23:15:47.759061 IP localhost.58336 > localhost.6379: Flags [P.], seq
194:1648, ack 66, win 12757, options [nop,nop,TS val 1301276260 ecr
1301276260], length 1454: RESP "LPUSH" "test"
"gAAAAABbTlyD5JuayrIQMJWWIbbb-9s7jcajOzQojrgStM5r1Ti9gPUpIs-Pv6595YdO-
8nLZqnQqmUWRH8HxgS3zcCccjf0BsWmEJ0B517yQaBeooxY69nA4pZRMmmjj7zRwdPxTr6
JtbBzgunYYTHaon0BtMhBwe29ztsXXfieP36C0SlDO54sH0EWLAqXkP3Khyif0fDRSjqFf
oGrdGMgKdpV-W-nxUmA4n4W04-VtRSnQ8QXKnxhQ3JsWfaQ0JxorXgrplxrzzY1_TfuUjZ
HUmavPsKQHzxEmT_GWCZ7mgv9xWUqqqUaxTO84recgLDGGZcrJEMsWQbc6WvGECZPZ9TZe
XIAjqYbtkB9uNWBOnnN8Mj-xKf0EutB-
kVR9Urlpa9LAecaGUfTzzv0GflzVnQzPn3EhUtBszSoRwFUBuc_TO0sP4jNcyj-cvmCnXq
pWpmsueuwHZUtFi59qcOKygboG9feXt5MbLgIOkDXiYOZVDYyZeAa5jdsquu6WRHJwH3Ja
wPvwvYijQNvuNEgTSEA4oJoG9qjGCxb568D_gsOVFF51n_CLfuQ_992mw_O0_bR8kTmGbq
_9m3s2Cwr8cgLOeeq0RtjaaYSczS6ECkYOplS45UMkPnC-itsG4a27F7UzSjpqUhZYl7iw
h4L7QWU_ClsAzmjBPgvaR2lDaTljaO9EfHS3YQ8GlpTOZpoMC2L3FLEvFXdWJpA2gOIfSu
51cy3HdthTXw2METhawO_PsjJ7seGIVUpIB6NKQf6909dtfmqE7hv-
a2LX4eTM6wbrKlb8j2I6V1QH6V13KkndbBPrXshh3dISGV7T2n-ZJLHHr45fo7l6OJ48Cc
ghVyeVy6eOR9oneAFmK6YZbkBSMWSXxbW2b6wXE5ekdE64YsueG2qQ94jB0Fh8_7tWBKBp
1Y34Boj1ToQ9iT90UtUNyKe52ZgaoCfBjA56R-hnLKObtz-n1gTZhQimeIwuMlWr0Wcknn
t7c2UuHQr_82jsEJ4UYdKs6hisvu4jRjehfbJdI4kjyk055TzATNzKMQTGtB4VSv5-NN33
xRadx84BUgyvMQdZfopMtl3rZD5TtyXIkY0rpjPisq619qaSOKlBbvfv6xXRHbRe2IKNyz
aJRr_-7pEXtP8gQgj48MTU2TnuEqSgd8djp5p_Perth6Fa8LLz3b4P5Y9ZUq5XqwT6T6ec
EgWUISZvgzkpZTI7bCT4U5aLz3NgUofg0-5UYrIMktWxzPL-
Y5ewNpZ5qm9TxUAQVC3CeQwke6wWdcvUpwU07fmMd3H6Hw006vytERVv3E8JUvdg4O-
MhOcYUfzNejAG9Un_iT9Lyud0affsVxwMhPzjIeIfTpXyyaqDq-muntYcyZhjTt6T_Qym-
Tq9Q9JmCRGMzIJAZzsUMz6sVcA4b98"

tenor--2-

This big blob is the previous payload, Fernet-encrypted, and readable only by one of our workers or application servers.

Time spent on the issue: 4h, which is actually pretty fast compared to the time of setting up and operating a HA VPN network.

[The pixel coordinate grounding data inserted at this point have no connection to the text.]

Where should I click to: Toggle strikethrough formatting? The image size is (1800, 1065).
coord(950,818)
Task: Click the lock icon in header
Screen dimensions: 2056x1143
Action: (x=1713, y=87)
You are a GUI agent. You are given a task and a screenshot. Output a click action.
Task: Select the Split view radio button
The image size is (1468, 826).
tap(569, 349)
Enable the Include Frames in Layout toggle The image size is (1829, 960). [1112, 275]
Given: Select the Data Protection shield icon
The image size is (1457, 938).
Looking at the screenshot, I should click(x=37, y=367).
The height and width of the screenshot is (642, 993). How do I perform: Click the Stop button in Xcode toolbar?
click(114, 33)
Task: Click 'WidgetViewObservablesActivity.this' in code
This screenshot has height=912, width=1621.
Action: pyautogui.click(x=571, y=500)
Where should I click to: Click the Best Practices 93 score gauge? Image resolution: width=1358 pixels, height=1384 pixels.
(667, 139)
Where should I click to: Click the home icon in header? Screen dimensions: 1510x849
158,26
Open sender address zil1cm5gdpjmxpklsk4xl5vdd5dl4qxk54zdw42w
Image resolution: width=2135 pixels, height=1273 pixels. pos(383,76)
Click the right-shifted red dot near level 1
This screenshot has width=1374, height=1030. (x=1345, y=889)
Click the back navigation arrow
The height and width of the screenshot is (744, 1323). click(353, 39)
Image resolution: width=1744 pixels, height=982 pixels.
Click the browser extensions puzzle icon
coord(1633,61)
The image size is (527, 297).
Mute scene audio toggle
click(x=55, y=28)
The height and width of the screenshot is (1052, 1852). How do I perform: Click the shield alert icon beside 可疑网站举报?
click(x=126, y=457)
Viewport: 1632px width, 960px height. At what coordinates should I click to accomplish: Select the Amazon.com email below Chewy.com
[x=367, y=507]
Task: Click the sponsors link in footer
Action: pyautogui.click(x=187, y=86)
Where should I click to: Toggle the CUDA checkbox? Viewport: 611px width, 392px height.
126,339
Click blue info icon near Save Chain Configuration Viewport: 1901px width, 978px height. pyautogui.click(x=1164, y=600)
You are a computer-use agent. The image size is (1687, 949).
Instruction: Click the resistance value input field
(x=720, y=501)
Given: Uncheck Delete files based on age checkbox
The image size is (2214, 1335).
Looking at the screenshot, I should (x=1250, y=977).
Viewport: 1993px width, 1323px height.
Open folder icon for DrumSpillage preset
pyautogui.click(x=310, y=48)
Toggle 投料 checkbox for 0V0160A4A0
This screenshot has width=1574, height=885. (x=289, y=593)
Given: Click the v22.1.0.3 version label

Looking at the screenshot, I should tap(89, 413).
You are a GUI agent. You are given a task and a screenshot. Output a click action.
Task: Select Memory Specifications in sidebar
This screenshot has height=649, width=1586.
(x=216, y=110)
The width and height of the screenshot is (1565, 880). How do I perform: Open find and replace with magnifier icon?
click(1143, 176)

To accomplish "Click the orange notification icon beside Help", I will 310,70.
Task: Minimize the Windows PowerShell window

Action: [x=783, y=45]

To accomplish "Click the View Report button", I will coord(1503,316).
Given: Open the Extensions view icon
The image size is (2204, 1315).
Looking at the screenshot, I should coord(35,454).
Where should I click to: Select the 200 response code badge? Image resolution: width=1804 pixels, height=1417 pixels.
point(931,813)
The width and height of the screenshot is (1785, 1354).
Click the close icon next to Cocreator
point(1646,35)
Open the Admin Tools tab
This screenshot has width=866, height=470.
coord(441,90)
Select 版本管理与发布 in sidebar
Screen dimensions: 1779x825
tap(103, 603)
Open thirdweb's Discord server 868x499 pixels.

I still haven't checked that this is sufficient to encrypt the result of the tasks, but if it does, I'll probably release a piece of code to patch Kombu so you can store data in Redis in a secure manner, and like me enjoy using Celery over the internet safely.